NASA will pay a staggering $146 million for each SLS rocket engine
The rocket needs four engines, and it is expendable.
1 May 2020

https://arstechnica.com/science/202...ering-146-million-for-each-sls-rocket-engine/
Pigs get fat. Hogs get slaughtered. So how come no one has taken the Space Launch System rocket behind the woodshed yet?

We'll answer that question in a moment. First, some news: on Friday, the space agency announced that it had awarded a contract to Aerojet Rocketdyne to build 18 additional space shuttle main engines for the Space Launch System rocket. The contract is valued at $1.79 billion—so $100 million per engine.
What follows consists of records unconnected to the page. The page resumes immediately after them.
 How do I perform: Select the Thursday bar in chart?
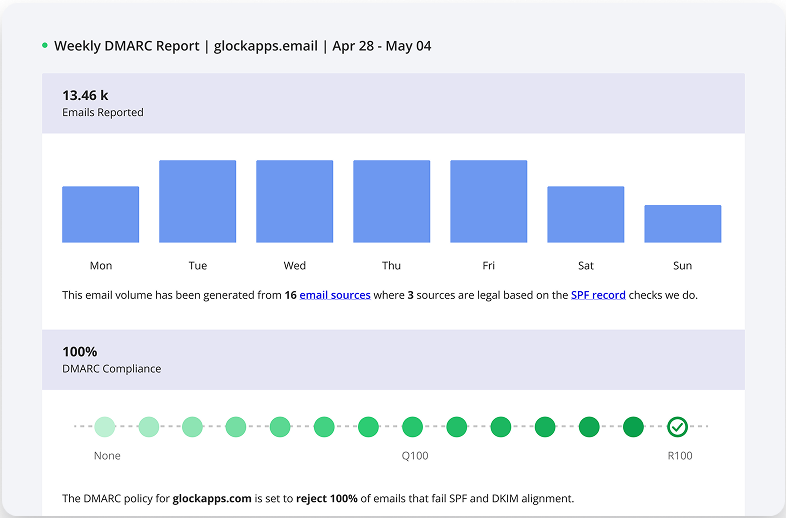(391, 201)
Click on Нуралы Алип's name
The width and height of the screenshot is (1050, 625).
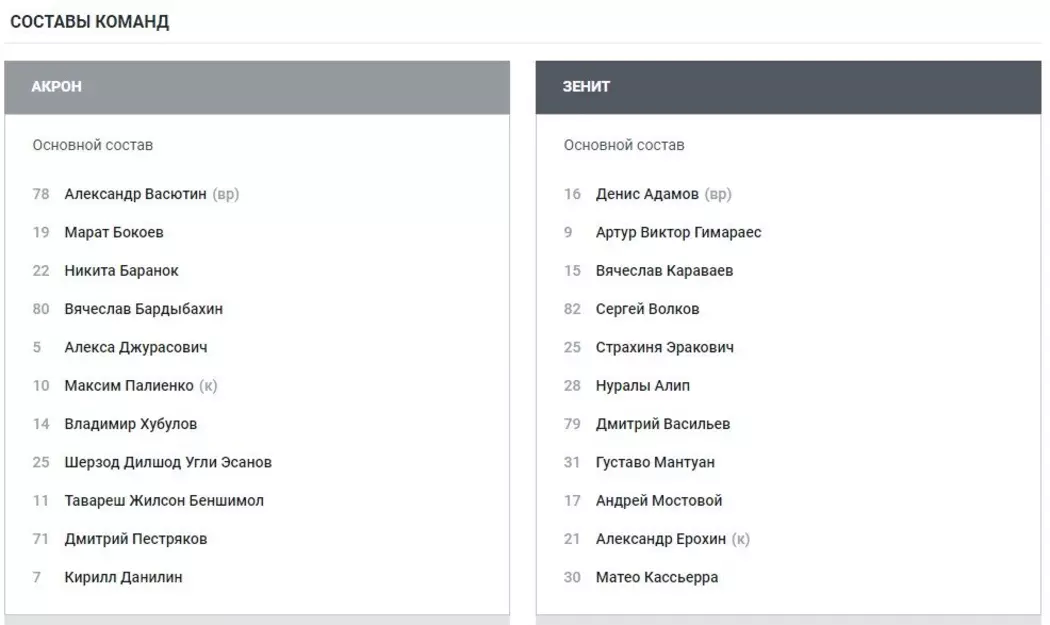[x=642, y=386]
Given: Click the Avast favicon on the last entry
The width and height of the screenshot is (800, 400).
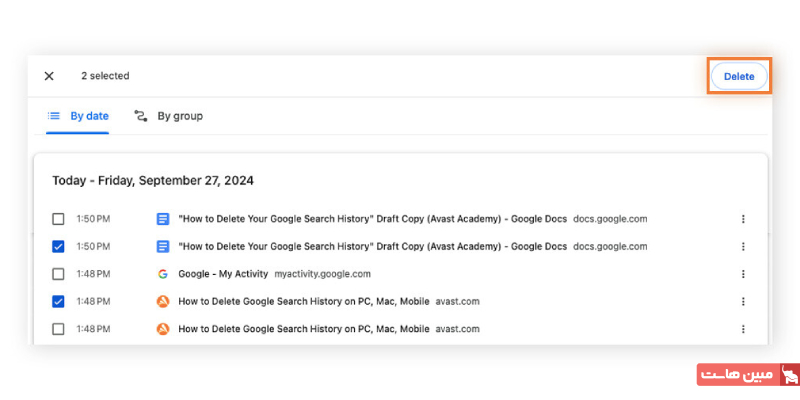Looking at the screenshot, I should [162, 329].

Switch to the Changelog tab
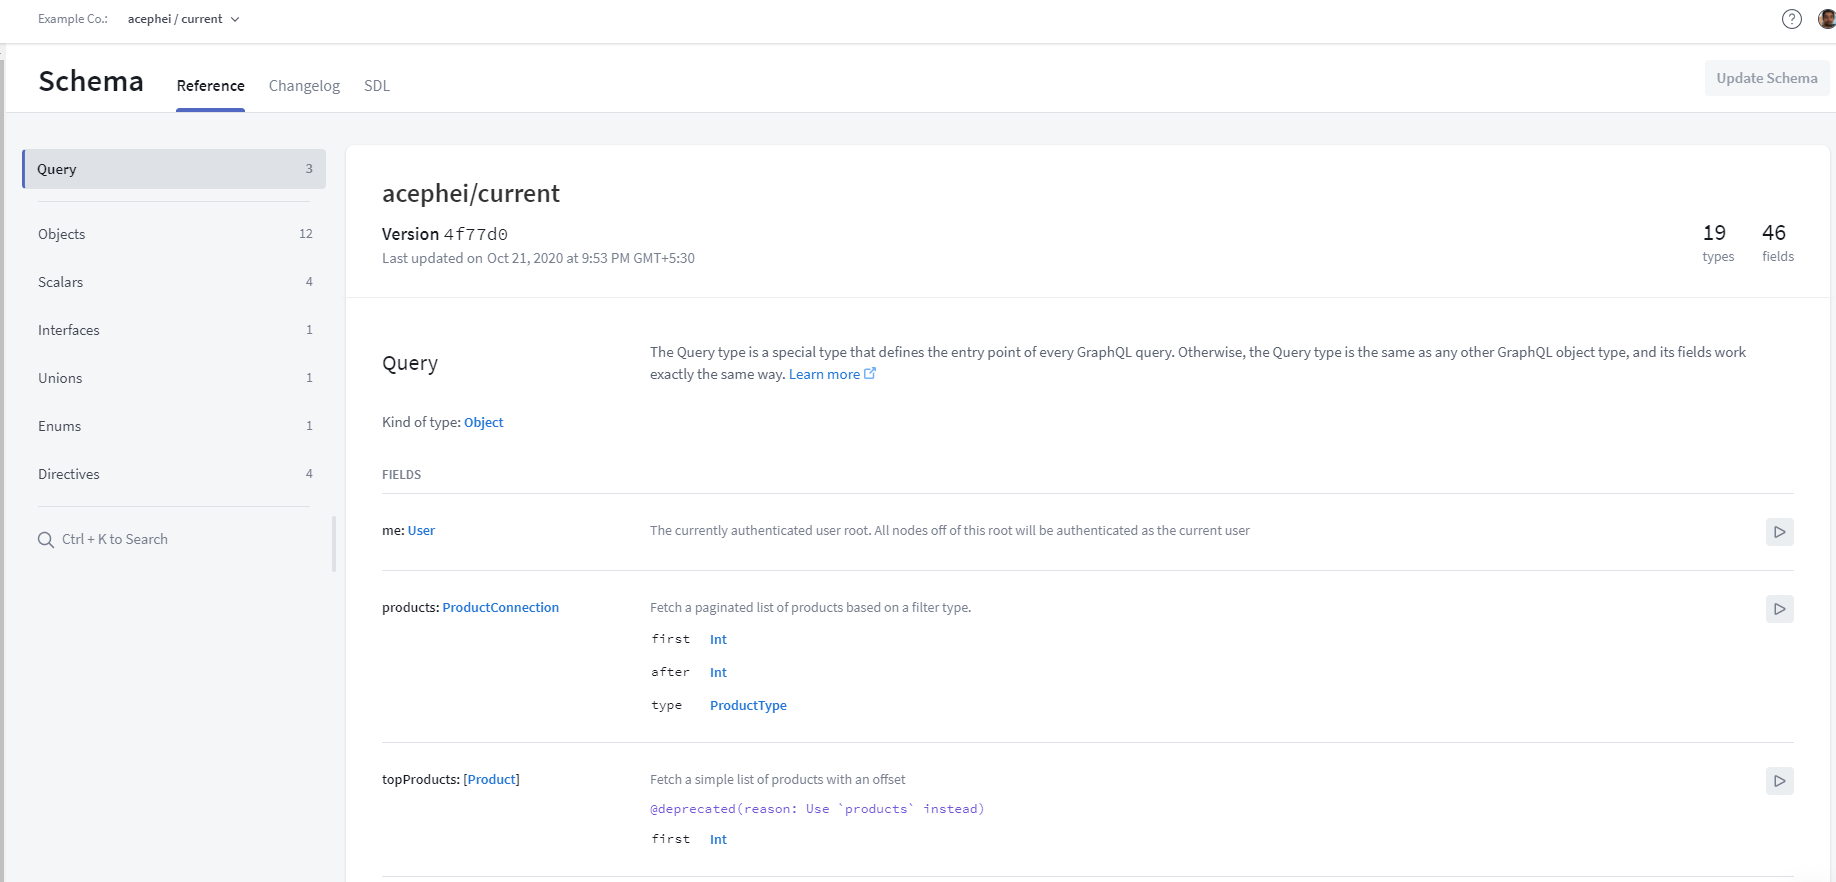tap(304, 86)
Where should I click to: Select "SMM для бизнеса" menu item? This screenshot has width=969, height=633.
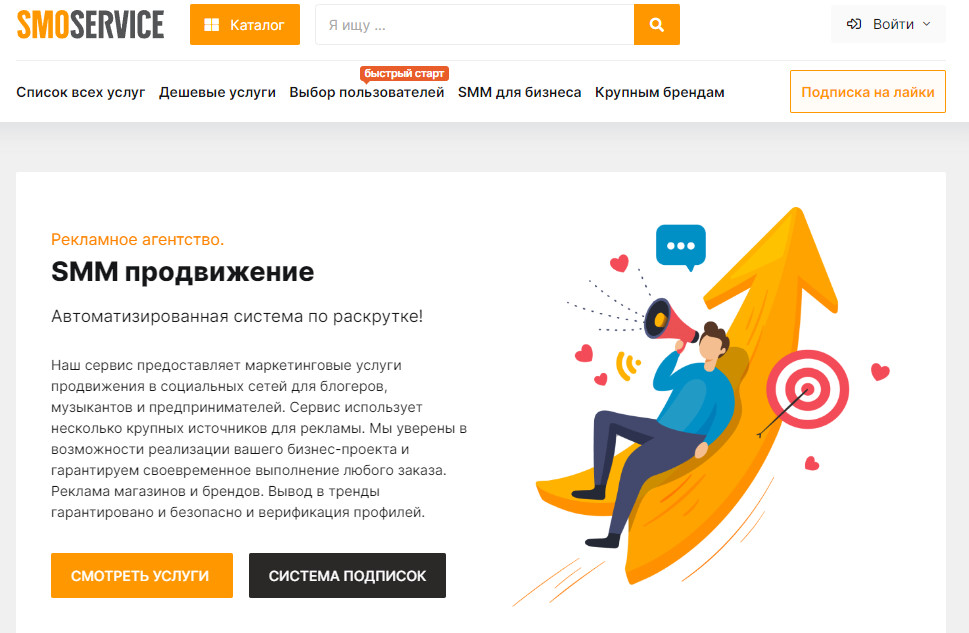[x=519, y=93]
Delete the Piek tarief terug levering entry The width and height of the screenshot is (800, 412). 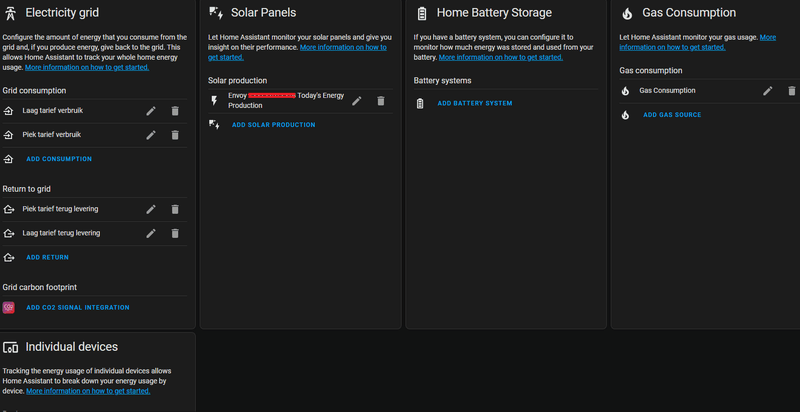pos(175,209)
However, this is not the true price of these engines. NASA has previously given more than $1 billion to Aerojet to "restart" production of the space shuttle-era engines and a contract for six new ones. So, according to the space agency, NASA has spent $3.5 billion for a total of 24 rocket engines. That comes to $146 million per engine. (Or 780,000 bars of Gold-Pressed Latinum, as this is a deal only the Ferengi could love.)

The NASA news release says that Aerojet has "implemented a plan to reduce the cost of the engines by as much as 30 percent," noting the use of more advanced manufacturing techniques. These "savings," however, are difficult to square with reality.

[snip]

Just to summarize that for you: NASA is spending at least three times more for an engine that was previously built for reuse, but now is expendable. And in the news release, Aerojet brags about reducing the price of these engines.
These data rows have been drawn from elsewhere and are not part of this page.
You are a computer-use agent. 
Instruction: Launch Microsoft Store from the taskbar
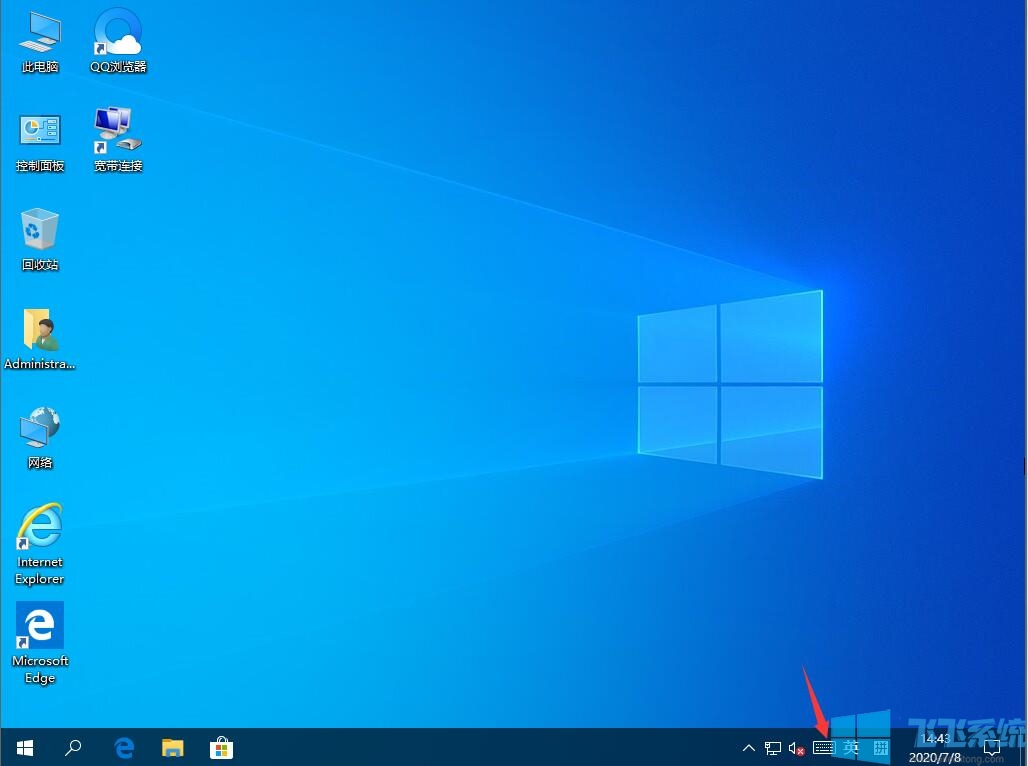tap(221, 747)
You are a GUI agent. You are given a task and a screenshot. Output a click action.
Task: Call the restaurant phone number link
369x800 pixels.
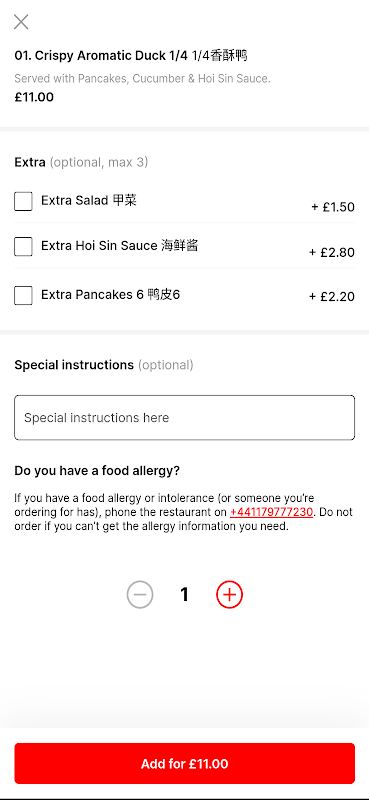pos(272,512)
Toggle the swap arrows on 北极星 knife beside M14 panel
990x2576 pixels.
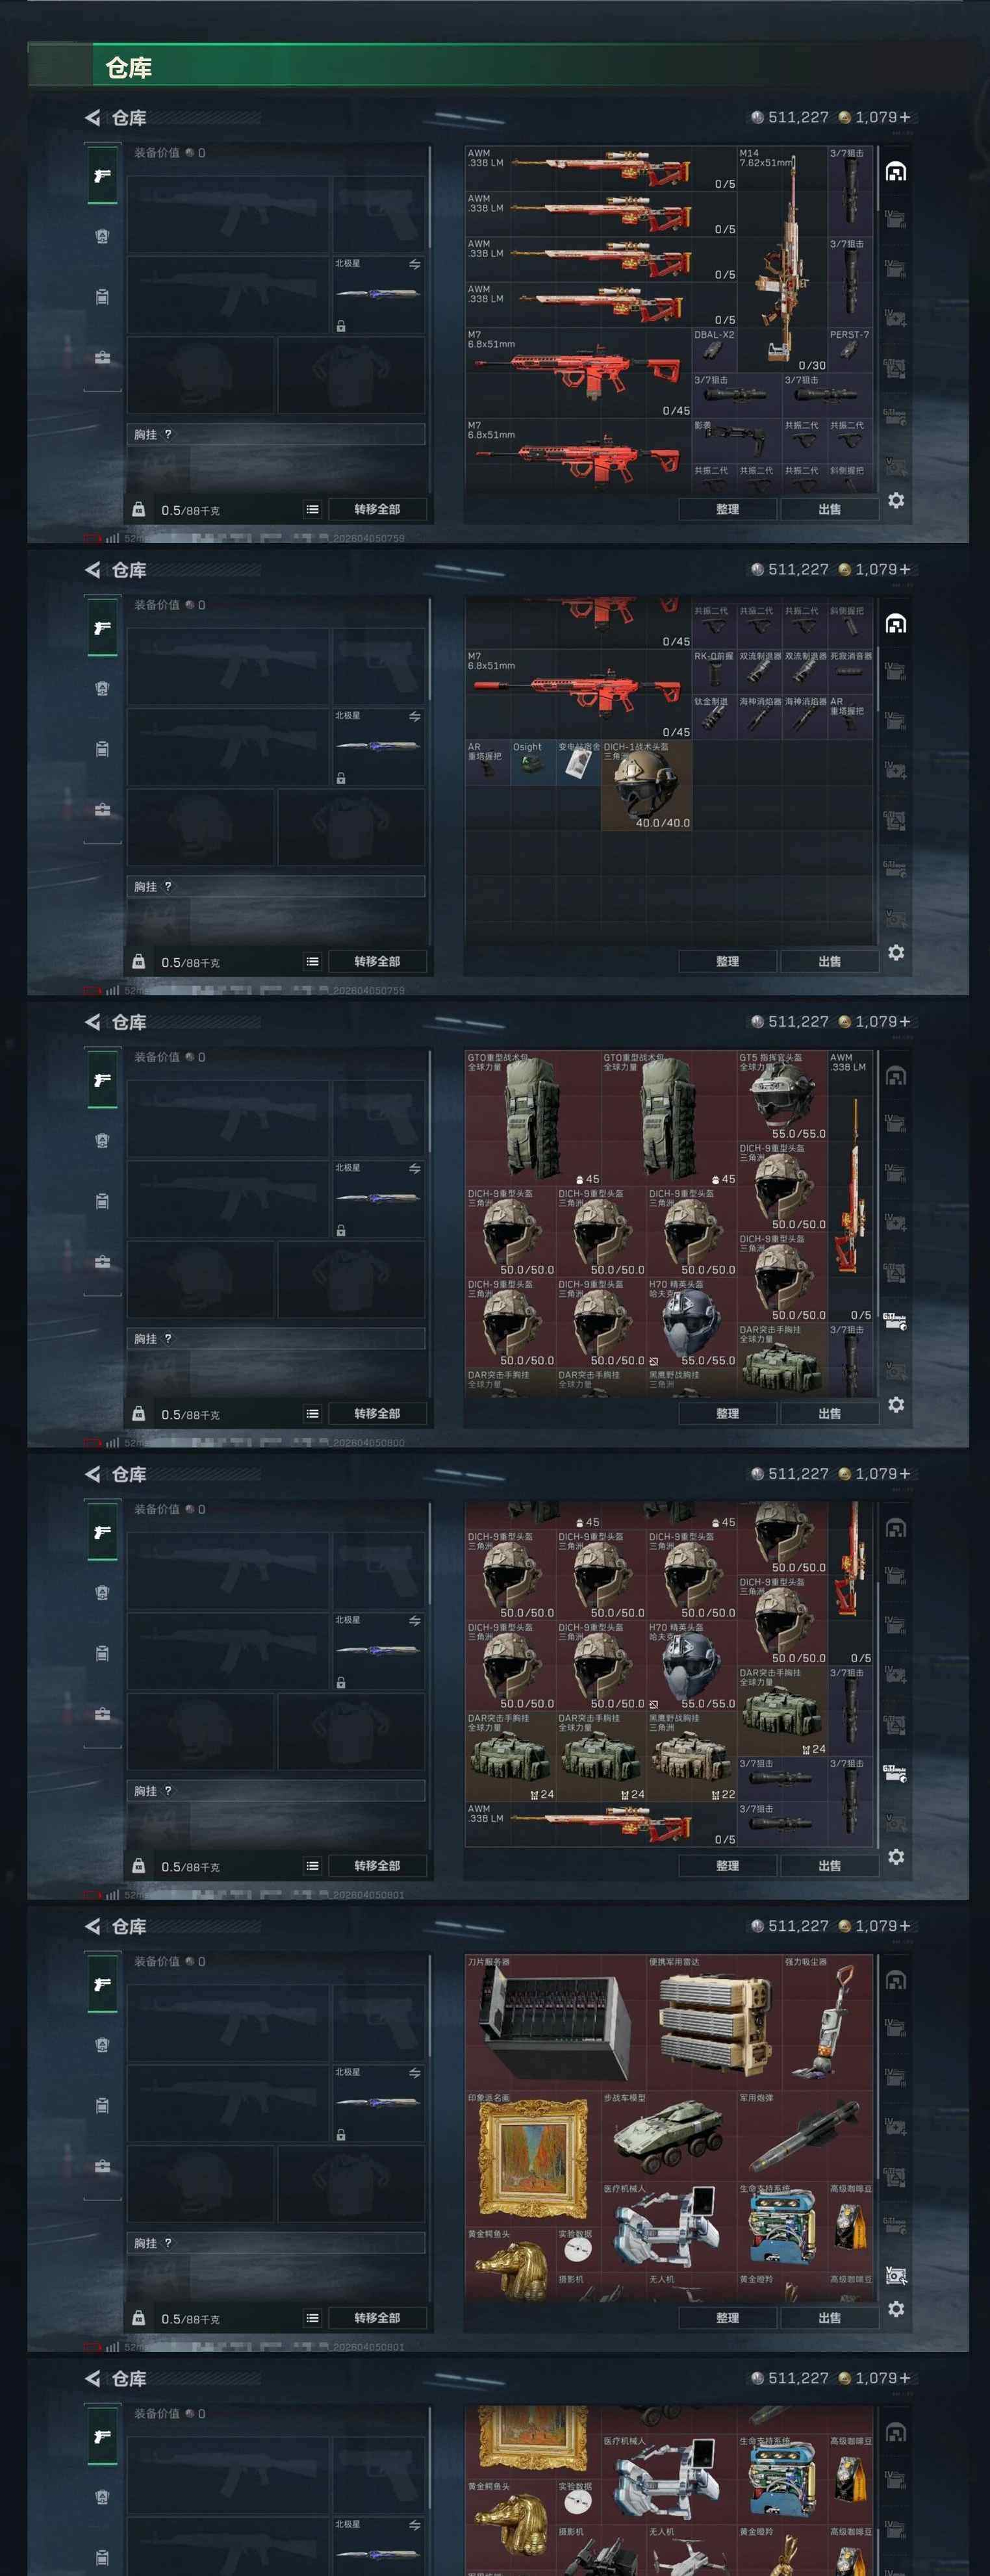point(414,265)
There are a lot of things one could buy in the aerospace industry for $146 million. One might, for example, buy at least six RD-180 engines from Russia. These engines have more than twice the thrust of a space shuttle main engine. Or, one might go to United Launch Alliance's Rocket Builder website and purchase two basic Atlas V rocket launches. You could buy three "flight-proven" Falcon 9 launches. One might even buy a Falcon Heavy launch, which has two-thirds the lift capacity of the Space Launch System at one-twentieth the price, and you'd still have enough money left over to buy several hundred actual Ferrari sports cars.